*** Source information ***

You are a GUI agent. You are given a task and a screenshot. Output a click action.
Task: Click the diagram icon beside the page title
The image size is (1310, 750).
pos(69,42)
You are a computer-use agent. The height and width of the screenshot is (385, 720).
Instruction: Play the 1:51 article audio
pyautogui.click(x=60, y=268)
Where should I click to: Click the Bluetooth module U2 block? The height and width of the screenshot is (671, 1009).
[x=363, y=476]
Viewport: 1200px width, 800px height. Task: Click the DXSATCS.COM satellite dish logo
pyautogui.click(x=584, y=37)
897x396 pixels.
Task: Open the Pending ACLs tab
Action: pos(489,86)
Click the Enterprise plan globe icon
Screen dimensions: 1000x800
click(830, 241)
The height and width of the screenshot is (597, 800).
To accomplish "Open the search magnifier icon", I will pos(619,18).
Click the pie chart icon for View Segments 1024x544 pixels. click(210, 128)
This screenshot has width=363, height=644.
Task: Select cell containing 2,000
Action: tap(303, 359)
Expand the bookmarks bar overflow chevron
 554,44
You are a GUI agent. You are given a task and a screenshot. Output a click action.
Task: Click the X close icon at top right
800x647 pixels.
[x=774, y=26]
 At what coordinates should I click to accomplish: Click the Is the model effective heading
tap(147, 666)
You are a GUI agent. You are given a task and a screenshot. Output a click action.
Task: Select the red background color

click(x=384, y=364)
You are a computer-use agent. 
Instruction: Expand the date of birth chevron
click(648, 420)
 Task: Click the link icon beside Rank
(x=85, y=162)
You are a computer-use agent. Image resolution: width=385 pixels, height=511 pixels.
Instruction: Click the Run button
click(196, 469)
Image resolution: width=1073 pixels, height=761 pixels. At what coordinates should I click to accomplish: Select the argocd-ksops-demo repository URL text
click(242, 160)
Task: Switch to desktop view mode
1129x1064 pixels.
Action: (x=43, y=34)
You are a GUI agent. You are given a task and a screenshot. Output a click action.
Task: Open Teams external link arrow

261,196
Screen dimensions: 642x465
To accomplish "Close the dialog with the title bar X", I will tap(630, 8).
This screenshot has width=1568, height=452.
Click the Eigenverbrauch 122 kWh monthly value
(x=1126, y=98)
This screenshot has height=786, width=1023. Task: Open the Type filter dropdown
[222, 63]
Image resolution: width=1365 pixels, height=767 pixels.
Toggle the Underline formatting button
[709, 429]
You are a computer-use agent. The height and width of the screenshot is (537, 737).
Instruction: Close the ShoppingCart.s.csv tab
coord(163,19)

***

*Problem requirements*:
May I have all of the records repeated exactly?

*Result*:
You are a GUI agent. You are given a task and a screenshot. Output a click action.
Task: Click the diagram icon beside the page title
The image size is (1310, 750).
pos(69,42)
You are a computer-use agent. The height and width of the screenshot is (385, 720).
Instruction: Play the 1:51 article audio
pyautogui.click(x=60, y=268)
Where should I click to: Click the Bluetooth module U2 block? The height and width of the screenshot is (671, 1009).
[x=363, y=476]
Viewport: 1200px width, 800px height. Task: Click the DXSATCS.COM satellite dish logo
pyautogui.click(x=584, y=37)
897x396 pixels.
Task: Open the Pending ACLs tab
Action: pos(489,86)
Click the Enterprise plan globe icon
Screen dimensions: 1000x800
click(830, 241)
The height and width of the screenshot is (597, 800).
To accomplish "Open the search magnifier icon", I will pos(619,18).
Click the pie chart icon for View Segments 1024x544 pixels. click(210, 128)
This screenshot has width=363, height=644.
Task: Select cell containing 2,000
Action: tap(303, 359)
Expand the bookmarks bar overflow chevron
 554,44
You are a GUI agent. You are given a task and a screenshot. Output a click action.
Task: Click the X close icon at top right
800x647 pixels.
[x=774, y=26]
 At what coordinates should I click to accomplish: Click the Is the model effective heading
tap(147, 666)
You are a GUI agent. You are given a task and a screenshot. Output a click action.
Task: Select the red background color

click(x=384, y=364)
You are a computer-use agent. 
Instruction: Expand the date of birth chevron
click(648, 420)
 Task: Click the link icon beside Rank
(x=85, y=162)
You are a computer-use agent. Image resolution: width=385 pixels, height=511 pixels.
Instruction: Click the Run button
click(196, 469)
Image resolution: width=1073 pixels, height=761 pixels. At what coordinates should I click to accomplish: Select the argocd-ksops-demo repository URL text
click(242, 160)
Task: Switch to desktop view mode
1129x1064 pixels.
Action: (x=43, y=34)
You are a GUI agent. You are given a task and a screenshot. Output a click action.
Task: Open Teams external link arrow

261,196
Screen dimensions: 642x465
To accomplish "Close the dialog with the title bar X", I will tap(630, 8).
This screenshot has width=1568, height=452.
Click the Eigenverbrauch 122 kWh monthly value
(x=1126, y=98)
This screenshot has height=786, width=1023. Task: Open the Type filter dropdown
[222, 63]
Image resolution: width=1365 pixels, height=767 pixels.
Toggle the Underline formatting button
[709, 429]
You are a computer-use agent. The height and width of the screenshot is (537, 737).
Instruction: Close the ShoppingCart.s.csv tab
coord(163,19)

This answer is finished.